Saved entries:
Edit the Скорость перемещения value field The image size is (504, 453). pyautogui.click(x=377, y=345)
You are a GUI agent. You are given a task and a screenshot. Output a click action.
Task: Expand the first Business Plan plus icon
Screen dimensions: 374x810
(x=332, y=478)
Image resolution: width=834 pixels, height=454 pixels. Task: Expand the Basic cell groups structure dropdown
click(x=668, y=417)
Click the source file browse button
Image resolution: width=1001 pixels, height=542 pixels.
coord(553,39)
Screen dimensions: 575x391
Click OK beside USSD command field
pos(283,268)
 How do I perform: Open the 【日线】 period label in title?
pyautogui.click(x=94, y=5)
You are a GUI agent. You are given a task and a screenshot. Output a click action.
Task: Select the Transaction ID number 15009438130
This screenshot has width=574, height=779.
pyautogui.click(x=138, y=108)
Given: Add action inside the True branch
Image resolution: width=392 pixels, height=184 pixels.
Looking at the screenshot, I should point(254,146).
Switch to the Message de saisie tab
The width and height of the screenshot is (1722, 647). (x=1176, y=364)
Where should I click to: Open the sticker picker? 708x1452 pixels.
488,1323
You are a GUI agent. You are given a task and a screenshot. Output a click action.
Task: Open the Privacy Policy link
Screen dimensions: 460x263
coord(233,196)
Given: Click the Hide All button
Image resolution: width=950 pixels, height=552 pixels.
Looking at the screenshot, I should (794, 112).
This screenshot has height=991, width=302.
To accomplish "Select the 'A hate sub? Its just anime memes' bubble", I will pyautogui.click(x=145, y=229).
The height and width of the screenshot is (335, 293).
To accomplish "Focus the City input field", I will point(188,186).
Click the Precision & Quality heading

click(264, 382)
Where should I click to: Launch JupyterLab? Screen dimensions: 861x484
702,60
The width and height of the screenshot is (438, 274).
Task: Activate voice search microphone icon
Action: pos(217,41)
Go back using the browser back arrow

§ Requirement:
Note each line of the entries that has "Select" in it, and copy those lines.

§ Worked solution:
Task: Select the Transaction ID number 15009438130
To accomplish "Select the 'A hate sub? Its just anime memes' bubble", I will pyautogui.click(x=145, y=229).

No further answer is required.